(Source records)
Segment Open
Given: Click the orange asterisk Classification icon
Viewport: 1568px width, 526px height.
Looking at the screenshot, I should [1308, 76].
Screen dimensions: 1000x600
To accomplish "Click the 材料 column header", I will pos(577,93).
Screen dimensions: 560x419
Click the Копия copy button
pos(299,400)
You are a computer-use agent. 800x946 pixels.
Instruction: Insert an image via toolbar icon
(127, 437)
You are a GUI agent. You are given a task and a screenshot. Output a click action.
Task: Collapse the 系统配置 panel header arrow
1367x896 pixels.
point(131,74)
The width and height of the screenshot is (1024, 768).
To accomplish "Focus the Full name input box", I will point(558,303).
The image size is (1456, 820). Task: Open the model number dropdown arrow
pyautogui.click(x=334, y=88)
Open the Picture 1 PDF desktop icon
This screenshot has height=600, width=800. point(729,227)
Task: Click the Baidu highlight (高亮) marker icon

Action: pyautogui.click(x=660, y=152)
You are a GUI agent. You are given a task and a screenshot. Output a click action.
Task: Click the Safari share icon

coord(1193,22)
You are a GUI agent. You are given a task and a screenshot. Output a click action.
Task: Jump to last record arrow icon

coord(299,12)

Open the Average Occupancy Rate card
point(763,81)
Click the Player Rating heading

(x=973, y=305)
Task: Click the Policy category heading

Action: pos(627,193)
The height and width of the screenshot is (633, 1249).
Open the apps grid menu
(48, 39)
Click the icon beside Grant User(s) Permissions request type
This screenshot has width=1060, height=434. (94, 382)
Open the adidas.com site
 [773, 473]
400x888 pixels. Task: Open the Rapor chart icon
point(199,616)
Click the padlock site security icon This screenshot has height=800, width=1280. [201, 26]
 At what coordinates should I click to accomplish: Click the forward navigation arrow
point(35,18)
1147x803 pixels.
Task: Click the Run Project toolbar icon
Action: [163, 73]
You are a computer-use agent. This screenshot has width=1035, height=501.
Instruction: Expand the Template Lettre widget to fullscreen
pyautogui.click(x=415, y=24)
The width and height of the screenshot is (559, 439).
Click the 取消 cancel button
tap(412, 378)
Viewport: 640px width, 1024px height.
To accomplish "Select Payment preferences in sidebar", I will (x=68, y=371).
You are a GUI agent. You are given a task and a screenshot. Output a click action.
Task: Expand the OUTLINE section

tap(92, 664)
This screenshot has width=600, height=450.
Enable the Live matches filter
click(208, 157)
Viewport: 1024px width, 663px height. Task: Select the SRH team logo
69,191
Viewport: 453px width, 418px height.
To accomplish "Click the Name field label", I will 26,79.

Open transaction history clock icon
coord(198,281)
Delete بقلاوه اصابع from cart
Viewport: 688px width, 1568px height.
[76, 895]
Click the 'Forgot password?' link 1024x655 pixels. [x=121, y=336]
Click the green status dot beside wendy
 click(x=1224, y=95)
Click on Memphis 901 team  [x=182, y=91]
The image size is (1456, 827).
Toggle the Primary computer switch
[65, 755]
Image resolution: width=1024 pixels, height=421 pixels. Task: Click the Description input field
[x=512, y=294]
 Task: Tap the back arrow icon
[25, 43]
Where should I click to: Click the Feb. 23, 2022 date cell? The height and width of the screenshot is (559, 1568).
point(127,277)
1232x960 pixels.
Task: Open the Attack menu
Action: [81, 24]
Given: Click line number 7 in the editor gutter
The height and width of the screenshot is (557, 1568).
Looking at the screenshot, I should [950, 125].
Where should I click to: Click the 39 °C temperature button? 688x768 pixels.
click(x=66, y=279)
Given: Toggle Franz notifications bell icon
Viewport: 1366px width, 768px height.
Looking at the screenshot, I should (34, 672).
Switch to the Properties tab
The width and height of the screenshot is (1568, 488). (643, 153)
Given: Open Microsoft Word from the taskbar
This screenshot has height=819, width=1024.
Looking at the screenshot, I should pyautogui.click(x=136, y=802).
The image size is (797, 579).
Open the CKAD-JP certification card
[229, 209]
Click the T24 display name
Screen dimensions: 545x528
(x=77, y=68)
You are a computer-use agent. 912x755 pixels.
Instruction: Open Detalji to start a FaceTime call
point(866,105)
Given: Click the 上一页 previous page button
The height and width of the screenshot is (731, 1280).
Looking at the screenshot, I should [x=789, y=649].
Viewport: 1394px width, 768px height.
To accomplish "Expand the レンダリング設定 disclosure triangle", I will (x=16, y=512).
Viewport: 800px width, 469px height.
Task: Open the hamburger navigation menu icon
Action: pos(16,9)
Segment Closed
All of the data needs to be reproduced exactly, with no line missing.

Given: Click the orange asterisk Classification icon
Viewport: 1568px width, 526px height.
Looking at the screenshot, I should [1308, 76].
Screen dimensions: 1000x600
To accomplish "Click the 材料 column header", I will pos(577,93).
Screen dimensions: 560x419
Click the Копия copy button
pos(299,400)
You are a computer-use agent. 800x946 pixels.
Instruction: Insert an image via toolbar icon
(127, 437)
You are a GUI agent. You are given a task and a screenshot. Output a click action.
Task: Collapse the 系统配置 panel header arrow
1367x896 pixels.
point(131,74)
The width and height of the screenshot is (1024, 768).
To accomplish "Focus the Full name input box", I will point(558,303).
The image size is (1456, 820). Task: Open the model number dropdown arrow
pyautogui.click(x=334, y=88)
Open the Picture 1 PDF desktop icon
This screenshot has height=600, width=800. point(729,227)
Task: Click the Baidu highlight (高亮) marker icon

Action: pyautogui.click(x=660, y=152)
You are a GUI agent. You are given a task and a screenshot. Output a click action.
Task: Click the Safari share icon

coord(1193,22)
You are a GUI agent. You are given a task and a screenshot. Output a click action.
Task: Jump to last record arrow icon

coord(299,12)

Open the Average Occupancy Rate card
point(763,81)
Click the Player Rating heading

(x=973, y=305)
Task: Click the Policy category heading

Action: pos(627,193)
The height and width of the screenshot is (633, 1249).
Open the apps grid menu
(48, 39)
Click the icon beside Grant User(s) Permissions request type
This screenshot has width=1060, height=434. (94, 382)
Open the adidas.com site
 [773, 473]
400x888 pixels. Task: Open the Rapor chart icon
point(199,616)
Click the padlock site security icon This screenshot has height=800, width=1280. [201, 26]
 At what coordinates should I click to accomplish: Click the forward navigation arrow
point(35,18)
1147x803 pixels.
Task: Click the Run Project toolbar icon
Action: [163, 73]
You are a computer-use agent. This screenshot has width=1035, height=501.
Instruction: Expand the Template Lettre widget to fullscreen
pyautogui.click(x=415, y=24)
The width and height of the screenshot is (559, 439).
Click the 取消 cancel button
tap(412, 378)
Viewport: 640px width, 1024px height.
To accomplish "Select Payment preferences in sidebar", I will (x=68, y=371).
You are a GUI agent. You are given a task and a screenshot. Output a click action.
Task: Expand the OUTLINE section

tap(92, 664)
This screenshot has width=600, height=450.
Enable the Live matches filter
click(208, 157)
Viewport: 1024px width, 663px height. Task: Select the SRH team logo
69,191
Viewport: 453px width, 418px height.
To accomplish "Click the Name field label", I will 26,79.

Open transaction history clock icon
coord(198,281)
Delete بقلاوه اصابع from cart
Viewport: 688px width, 1568px height.
[76, 895]
Click the 'Forgot password?' link 1024x655 pixels. [x=121, y=336]
Click the green status dot beside wendy
 click(x=1224, y=95)
Click on Memphis 901 team  [x=182, y=91]
The image size is (1456, 827).
Toggle the Primary computer switch
[65, 755]
Image resolution: width=1024 pixels, height=421 pixels. Task: Click the Description input field
[x=512, y=294]
 Task: Tap the back arrow icon
[25, 43]
Where should I click to: Click the Feb. 23, 2022 date cell? The height and width of the screenshot is (559, 1568).
point(127,277)
1232x960 pixels.
Task: Open the Attack menu
Action: [81, 24]
Given: Click line number 7 in the editor gutter
The height and width of the screenshot is (557, 1568).
Looking at the screenshot, I should [950, 125].
Where should I click to: Click the 39 °C temperature button? 688x768 pixels.
click(x=66, y=279)
Given: Toggle Franz notifications bell icon
Viewport: 1366px width, 768px height.
Looking at the screenshot, I should (34, 672).
Switch to the Properties tab
The width and height of the screenshot is (1568, 488). (643, 153)
Given: Open Microsoft Word from the taskbar
This screenshot has height=819, width=1024.
Looking at the screenshot, I should pyautogui.click(x=136, y=802).
The image size is (797, 579).
Open the CKAD-JP certification card
[229, 209]
Click the T24 display name
Screen dimensions: 545x528
(x=77, y=68)
You are a computer-use agent. 912x755 pixels.
Instruction: Open Detalji to start a FaceTime call
point(866,105)
Given: Click the 上一页 previous page button
The height and width of the screenshot is (731, 1280).
Looking at the screenshot, I should [x=789, y=649].
Viewport: 1394px width, 768px height.
To accomplish "Expand the レンダリング設定 disclosure triangle", I will (x=16, y=512).
Viewport: 800px width, 469px height.
Task: Open the hamburger navigation menu icon
Action: pos(16,9)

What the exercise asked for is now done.